Principles of Genomic Robustness Inspire Fault-Tolerant WSN Topologies: A Network Science Based Case Study
Document Type
Conference Proceeding
Publication Date
6-10-2011
School
Computing Sciences and Computer Engineering
Abstract
Wireless sensor networks (WSNs) are frameworks for modern pervasive computing infrastructures, and are often subject to operational difficulties, such as the inability to effectively mitigate signal noise or sensor failure. Natural systems, such as gene regulatory networks (GRNs), participate in similar information transport and are often subject to similar operational disruptions (noise, damage, etc.). Moreover, they self-adapt to maintain system function under adverse conditions. Using a PBN-type model valid in the operational and functional overlap between GRNs and WSNs, we study how attractors in the GRN-the target state of an evolving network-behave under selective gene or sensor failure. For larger networks, attractors are robust, in the sense that gene failures (or selective sensor failures in the WSN) conditionally increase their total number; the distance between initial states and their attractors (interpreted as the end-to-end packet delay) simultaneously decreases.
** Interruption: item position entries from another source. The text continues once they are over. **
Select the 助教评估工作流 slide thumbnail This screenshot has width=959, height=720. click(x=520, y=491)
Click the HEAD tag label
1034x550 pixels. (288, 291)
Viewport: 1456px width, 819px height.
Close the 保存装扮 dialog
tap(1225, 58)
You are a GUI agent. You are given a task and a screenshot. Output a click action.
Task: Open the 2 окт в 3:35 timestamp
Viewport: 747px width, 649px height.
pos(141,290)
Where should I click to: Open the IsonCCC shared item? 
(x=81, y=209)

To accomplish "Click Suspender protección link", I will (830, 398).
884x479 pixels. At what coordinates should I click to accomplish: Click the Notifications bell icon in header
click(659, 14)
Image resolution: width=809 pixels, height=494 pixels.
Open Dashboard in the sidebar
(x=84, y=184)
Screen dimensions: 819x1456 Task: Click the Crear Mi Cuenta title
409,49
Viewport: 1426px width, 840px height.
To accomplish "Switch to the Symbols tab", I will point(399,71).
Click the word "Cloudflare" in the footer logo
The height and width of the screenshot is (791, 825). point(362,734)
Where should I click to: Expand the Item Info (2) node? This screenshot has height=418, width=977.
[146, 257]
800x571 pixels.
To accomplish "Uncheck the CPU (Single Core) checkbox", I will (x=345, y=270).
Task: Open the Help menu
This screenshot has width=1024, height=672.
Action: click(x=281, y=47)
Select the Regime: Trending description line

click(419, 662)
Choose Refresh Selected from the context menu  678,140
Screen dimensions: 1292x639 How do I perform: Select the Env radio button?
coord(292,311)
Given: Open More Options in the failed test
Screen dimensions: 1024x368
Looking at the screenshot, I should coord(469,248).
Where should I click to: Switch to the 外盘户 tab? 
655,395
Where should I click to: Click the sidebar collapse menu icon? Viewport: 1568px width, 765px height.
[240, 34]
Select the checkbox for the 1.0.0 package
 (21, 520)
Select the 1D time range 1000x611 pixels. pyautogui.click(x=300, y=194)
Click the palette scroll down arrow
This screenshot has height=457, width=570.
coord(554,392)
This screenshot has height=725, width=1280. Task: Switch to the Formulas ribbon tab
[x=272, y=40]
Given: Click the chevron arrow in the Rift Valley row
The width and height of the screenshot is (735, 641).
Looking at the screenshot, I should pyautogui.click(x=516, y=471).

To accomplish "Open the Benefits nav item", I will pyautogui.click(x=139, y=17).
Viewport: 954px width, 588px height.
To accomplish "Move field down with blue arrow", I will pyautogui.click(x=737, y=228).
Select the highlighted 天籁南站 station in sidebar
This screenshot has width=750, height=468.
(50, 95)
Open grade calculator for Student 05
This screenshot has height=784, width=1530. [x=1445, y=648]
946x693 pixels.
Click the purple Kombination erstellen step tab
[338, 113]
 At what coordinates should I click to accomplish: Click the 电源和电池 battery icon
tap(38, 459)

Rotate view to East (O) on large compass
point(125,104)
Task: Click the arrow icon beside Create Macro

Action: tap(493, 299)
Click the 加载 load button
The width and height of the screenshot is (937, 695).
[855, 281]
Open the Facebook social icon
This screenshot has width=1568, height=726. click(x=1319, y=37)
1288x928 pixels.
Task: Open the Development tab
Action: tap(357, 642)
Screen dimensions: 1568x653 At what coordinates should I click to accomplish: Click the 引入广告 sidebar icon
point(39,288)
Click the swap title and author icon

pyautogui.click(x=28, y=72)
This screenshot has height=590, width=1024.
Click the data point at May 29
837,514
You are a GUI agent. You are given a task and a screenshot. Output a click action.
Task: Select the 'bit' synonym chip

Moreover, the number of attractors is conserved if the receiving sensor returns packets to the transmitting node; however, the distance to the attractors increases under similar conditions and sensor failures. Interpreting network state-transitions as packet transmission scenarios may allow for trade-offs between network topology and attractor robustness to be exploited to design novel fault-tolerant routing protocols, or other damage-mitigation strategies. © 2011 IEEE.
Publication Title
2011 IEEE International Conference on Pervasive Computing and Communications Workshops, PERCOM Workshops 2011
First Page
160
Last Page
165
Recommended Citation
Ghosh, P.,
Mayo, M.,
Chaitankar, V.,
Habib, T.,
Perkins, E.,
Das, S.
(2011). Principles of Genomic Robustness Inspire Fault-Tolerant WSN Topologies: A Network Science Based Case Study. 2011 IEEE International Conference on Pervasive Computing and Communications Workshops, PERCOM Workshops 2011, 160-165.